• [Texto fornecido]:
========================
É comum sermos consultados se o uso de medicamentos impede a doação. Em si a medicação não funciona como empecilho, mas é preciso saber por que ela está sendo utilizada. Quem está tomando antibiótico não deve doar, porque tem uma infecção. Já a aspirina (AAS) e os anti-inflamatórios não interferem. No entanto, no momento de fracionar a bolsa de sangue doado pelas pessoas que tomam aspirina, nós do banco de sangue teremos o cuidado de desprezar as plaquetas  por causa da ação anticoagulante do medicamento.

 

Drauzio – Qual é o intervalo mínimo entre uma doação e outra?

Maria Angélica Soares – Para os homens é de dois meses; para as mulheres, três meses e dos 60 até os 65 anos, seis meses.

 

RAZÕES PARA A DOAÇÃO

 

Drauzio – O que leva uma pessoa a doar sangue?

Maria Angélica Soares – Muitas vezes, a primeira doação está vinculada a algum conhecido doente, em geral, a laços de parentesco. Depois, vendo que nada de extraordinário acontece, a pessoa volta a doar novamente.

Em alguns casos, os testes laboratoriais realizados servem como motivação para a pessoa doar sangue, o que está errado. Doação de sangue não é triagem clínica de check-up. Existem locais em que se pode fazer de forma anônima os testes das hepatites B e C e para o HIV, por exemplo.
========================
No texto sobre doação de sangue, reescreva o trecho que começa em "Em alguns casos, os" e termina depois de "HIV, por exemplo.", substituindo "motivação" por "incentivo". O material a seguir não tem relação com o texto.

• [Material fornecido]:
========================
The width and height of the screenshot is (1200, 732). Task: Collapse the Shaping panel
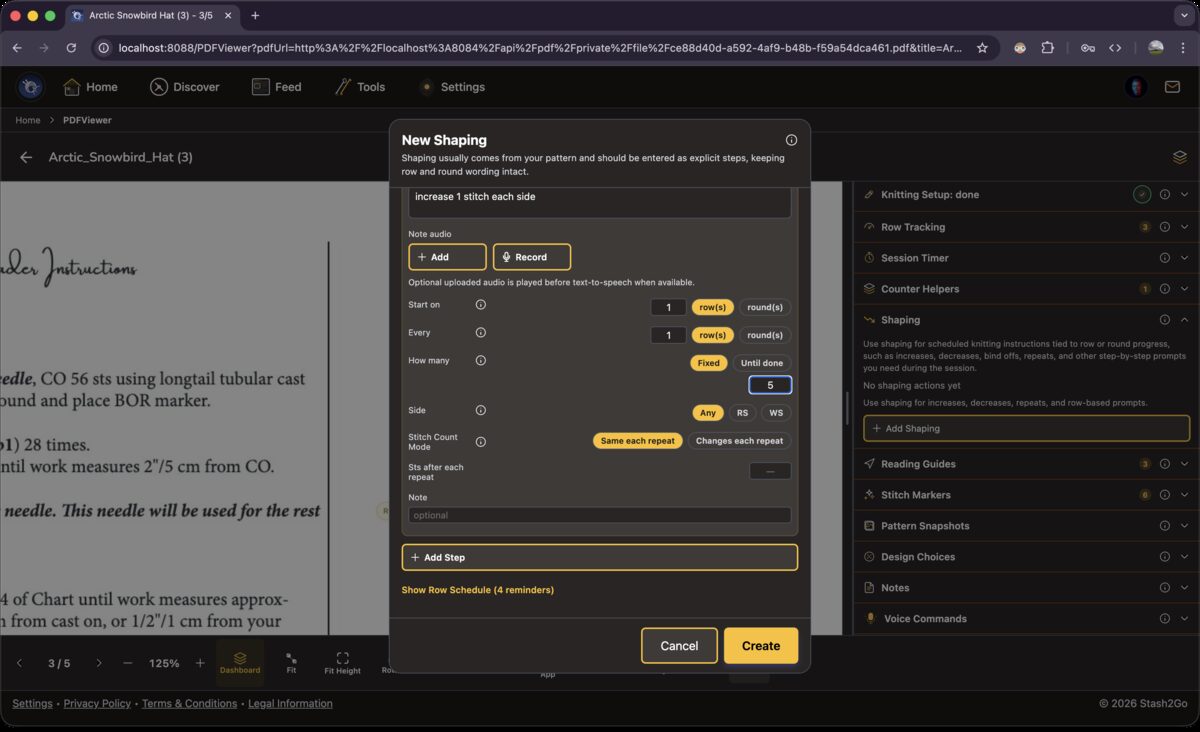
========================
• [Exercício resolvido]:
Em alguns casos, os testes laboratoriais realizados servem como incentivo para a pessoa doar sangue, o que está errado. Doação de sangue não é triagem clínica de check-up. Existem locais em que se pode fazer de forma anônima os testes das hepatites B e C e para o HIV, por exemplo.